RBG said:
You can't just say "naturalistic fallacy" and expect that to be a valid counterargument to any point. You need to explain why the fallacy applies to the situation in order for your calling out of the "naturalistic fallacy" to be valid. Just because it looks like a fallacy doesn't mean it is actually a fallacy.
Also, nice to see that you didn't read the criticism section of the article to see why it (arguably) isn't a true fallacy.
Deck Knight's "argument" is:
we, at some point, derived significant benefits from eating meat. Therefore, it is morally justified to eat meat. This is just an offshoot of the generic
we evolved in order to eat meat, I mean just look at our teeth and digestive systems and stuff argument that every run-of-the-mill "low-brow but strangely educated" 17-year-old posts in a Facebook comments section.
I guess you want me to give some sort of in-depth explanation as to why it makes no sense to arbitrarily assign moral value judgments to
biology, but I struggle to see the merit. Just because an argument seems to make intuitive sense doesn't mean that it is comprised of anything more than convenient (but ultimately meaningless) pattern identification: "look at these teeth that can cut through animal flesh! Oh look, what a surprise, that's exactly what our biological ancestors used them for! It must follow that that is precisely the
correct thing for us to have done. Morally! And well hey, what's stopping us from saying that it's the correct thing for us to
continue to do! You know-- morally!!" As far as I'm concerned, the fact that this is clearly emptyheaded thinking isn't something that needs to be "explained" per se; merely "pointed out."
It needs to be "pointed out" that Deck Knight's argument strictly doesn't follow any line of logic. It needs to be "pointed out" that Deck Knight's argument is "convincing" in the same way that many religious debaters try to convince people that God exists, or that scam artists and psychics manage to fool so many people-- by using irrelevant sensationalism (check), theatrics (check), and appeals to very specific sets of "facts" which, while completely devoid of any logical consistency, "just seem too perfect" to our emotionally-vulnerable, reaffirmation-seeking brains.
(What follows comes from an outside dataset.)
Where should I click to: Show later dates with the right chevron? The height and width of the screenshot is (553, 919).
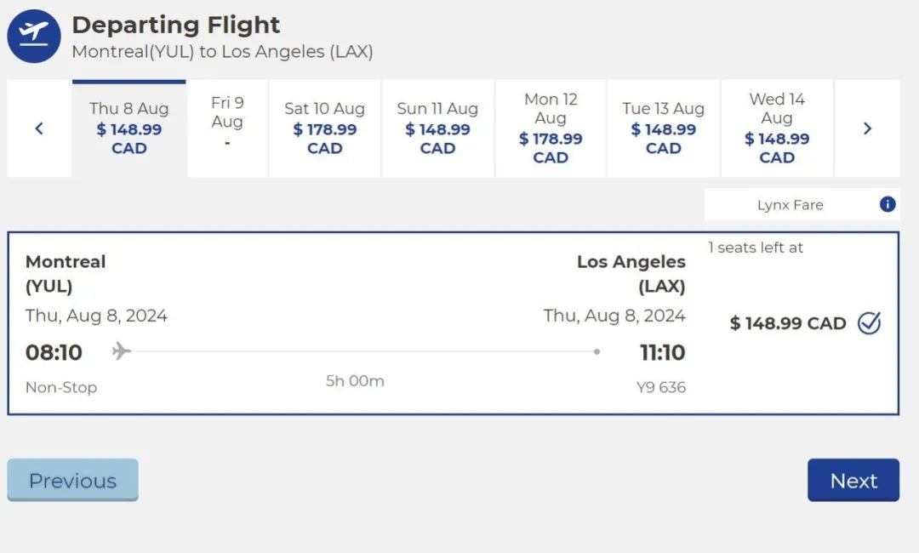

Biologically, we are capable of killing and eating animals for nutritional (and perhaps cognitive) benefit. This, intuitively, seems like a nice, innocent template from which we can pattern our future behavior. But what about the other things we are "biologically capable of?" My understanding is that rape was relatively prevalent in our biological ancestors (it certainly is in animals), and we can imagine many potential "evolutionary benefits" of such behavior. If this is the case, I think Deck Knight has a few posts to revise in the recent "male rape" thread-- after all, he has shown us that arbitrary moral value judgments can be assigned to picked-and-chosen bits of biological "history" with impunity (whoops, I think I just "explained" by accident).
But of course, he won't actually do that. That would be crazy and irresponsible, not because there is any appreciable argumentative difference between the two scenarios, but because meat-eating happens to be popular at the moment, and it is therefore easy to curry emotional favor with those desperate to settle their cognitive dissonance by drawing irrelevant patterns in a confident tone. So he ignores the inconsistencies and lets you do the rest of the work, because, appropriately, you're kind of biologically wired to do so. I think there might be some irony in there somewhere!